In a Glass Cage (Agustí Villaronga, 1987), A Clockwork Orange (Stanley Kubrick, 1971), Irreversible (Gaspar Noé, 2002), Cannibal Holocaust (Ruggero Deodato, 1980), A Serbian Film (2010)... Fantasy and horror films have dozens of titles which, at that moment, were capable of fixing a gaze on the unthinkable or the unbearable, they were thought harmful to the society from which they originated.
Come and See –title taken from the soviet film Come and See (1985), by Elen Klimov, who also took it from a verse of Revelation (6:1): "I watched as the Lamb opened the first of the seven seals.
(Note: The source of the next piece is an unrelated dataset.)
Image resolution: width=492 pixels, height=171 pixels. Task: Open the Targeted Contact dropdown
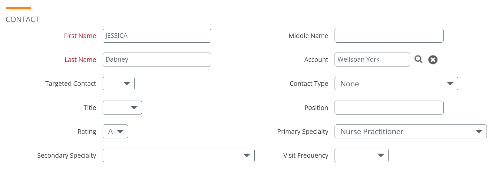coord(119,83)
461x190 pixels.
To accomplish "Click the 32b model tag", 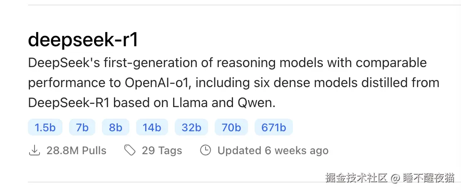I will point(191,128).
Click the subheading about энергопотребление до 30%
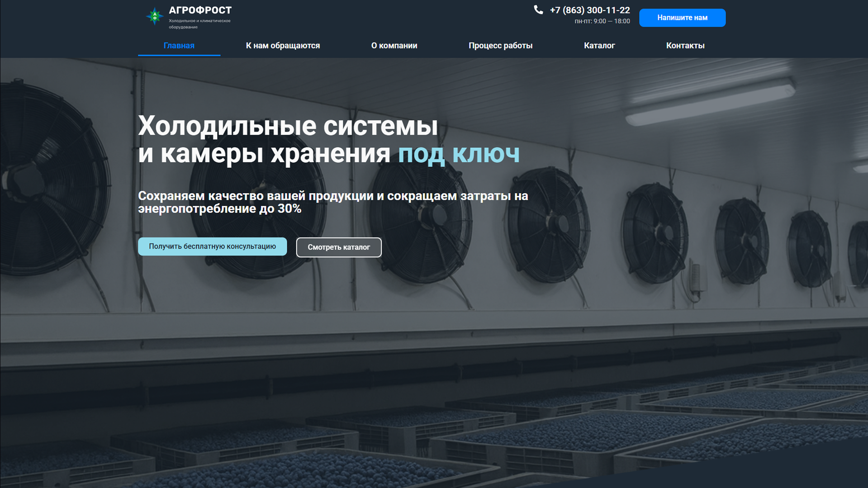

Then I heard one of the four living creatures say in a voice like thunder: Come and see!"– is a complete voyage through the forbidden paths of cinema through its most extreme images and passages, those which made it great and "dangerous".
As always, the cycle will be completed with a book about the same issue, coordinated by Rubén Lardín, In it, by means of the works and names which have allowed a look at what others have not even been able to discern, Come and See locates, manages and analyzes that cinema which is considered amoral, bothersome and against the grain, while trying to answer what the prerogatives are and the obligations of the artists and if it is legitimate, from the other side, to prohibit and condemn a work of fiction.
Come and See intends to contextualize, analyse, manage and tell the story of a cinema which offers the eyes the possibility and the challenge to view the unexpected, the unthinkable or the unbearable, that which the spirit of time, society, law and moral consensus are not always willing to tolerate to be imagined or thought.
This look does not correspond exclusively to fantasy films, but it is undeniable that the genre is especially capable of it and usually prevails in these disputes, from surrealism and the Grand Guignol to cyberpunk or the pivotal new meat, passing through the exploitation films, the slasher, extreme eroticism or the most irreverent dystopias imaginable by science fiction.